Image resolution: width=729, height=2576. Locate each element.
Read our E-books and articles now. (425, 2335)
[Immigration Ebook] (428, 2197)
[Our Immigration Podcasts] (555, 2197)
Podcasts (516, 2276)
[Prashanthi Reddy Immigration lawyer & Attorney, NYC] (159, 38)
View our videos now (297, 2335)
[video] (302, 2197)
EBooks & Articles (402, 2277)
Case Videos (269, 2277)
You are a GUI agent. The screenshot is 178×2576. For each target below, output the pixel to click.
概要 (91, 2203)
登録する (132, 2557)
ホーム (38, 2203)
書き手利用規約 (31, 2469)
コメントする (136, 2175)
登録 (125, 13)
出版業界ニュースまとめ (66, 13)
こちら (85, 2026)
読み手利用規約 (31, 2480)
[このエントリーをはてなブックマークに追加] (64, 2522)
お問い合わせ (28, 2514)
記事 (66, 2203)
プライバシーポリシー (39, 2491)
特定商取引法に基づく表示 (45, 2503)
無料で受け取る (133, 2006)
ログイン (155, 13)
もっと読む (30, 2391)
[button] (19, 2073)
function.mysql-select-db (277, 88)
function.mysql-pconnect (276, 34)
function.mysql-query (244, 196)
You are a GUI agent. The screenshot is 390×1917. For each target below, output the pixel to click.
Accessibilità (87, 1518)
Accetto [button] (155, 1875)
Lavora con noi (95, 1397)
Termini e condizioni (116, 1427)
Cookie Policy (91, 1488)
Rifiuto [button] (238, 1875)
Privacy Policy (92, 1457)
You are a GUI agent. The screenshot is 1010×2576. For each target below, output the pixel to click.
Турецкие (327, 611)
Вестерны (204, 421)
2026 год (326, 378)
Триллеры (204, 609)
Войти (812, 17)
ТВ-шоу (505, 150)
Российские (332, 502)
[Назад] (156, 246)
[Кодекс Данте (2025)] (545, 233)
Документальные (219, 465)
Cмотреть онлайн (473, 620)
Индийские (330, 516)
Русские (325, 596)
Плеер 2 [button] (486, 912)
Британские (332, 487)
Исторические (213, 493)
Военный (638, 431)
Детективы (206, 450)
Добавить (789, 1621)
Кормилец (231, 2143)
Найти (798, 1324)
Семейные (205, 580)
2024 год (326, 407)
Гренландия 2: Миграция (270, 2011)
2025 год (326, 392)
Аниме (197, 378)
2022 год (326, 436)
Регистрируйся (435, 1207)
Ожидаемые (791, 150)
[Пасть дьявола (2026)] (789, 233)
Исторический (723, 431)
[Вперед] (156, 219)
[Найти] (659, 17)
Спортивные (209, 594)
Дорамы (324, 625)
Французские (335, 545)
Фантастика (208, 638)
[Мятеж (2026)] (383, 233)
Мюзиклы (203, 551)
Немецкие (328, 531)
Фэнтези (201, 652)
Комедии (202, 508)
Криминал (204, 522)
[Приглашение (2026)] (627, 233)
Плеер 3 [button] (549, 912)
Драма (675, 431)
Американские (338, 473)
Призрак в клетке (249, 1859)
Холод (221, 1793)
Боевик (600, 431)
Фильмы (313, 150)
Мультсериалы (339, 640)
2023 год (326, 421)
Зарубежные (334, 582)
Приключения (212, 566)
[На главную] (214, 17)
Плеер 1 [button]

## WHAT YOU NEED TO DO
Copy the lines of the data above exactly as written, beginning with the line containing "登録する (132, 2557)" and ending with the line containing "Termini e condizioni (116, 1427)", and leave out all other lines.

## ANSWER AREA
登録する (132, 2557)
ホーム (38, 2203)
書き手利用規約 (31, 2469)
コメントする (136, 2175)
登録 (125, 13)
出版業界ニュースまとめ (66, 13)
こちら (85, 2026)
読み手利用規約 (31, 2480)
[このエントリーをはてなブックマークに追加] (64, 2522)
お問い合わせ (28, 2514)
記事 (66, 2203)
プライバシーポリシー (39, 2491)
特定商取引法に基づく表示 (45, 2503)
無料で受け取る (133, 2006)
ログイン (155, 13)
もっと読む (30, 2391)
[button] (19, 2073)
function.mysql-select-db (277, 88)
function.mysql-pconnect (276, 34)
function.mysql-query (244, 196)
You are a GUI agent. The screenshot is 390×1917. For each target below, output the pixel to click.
Accessibilità (87, 1518)
Accetto [button] (155, 1875)
Lavora con noi (95, 1397)
Termini e condizioni (116, 1427)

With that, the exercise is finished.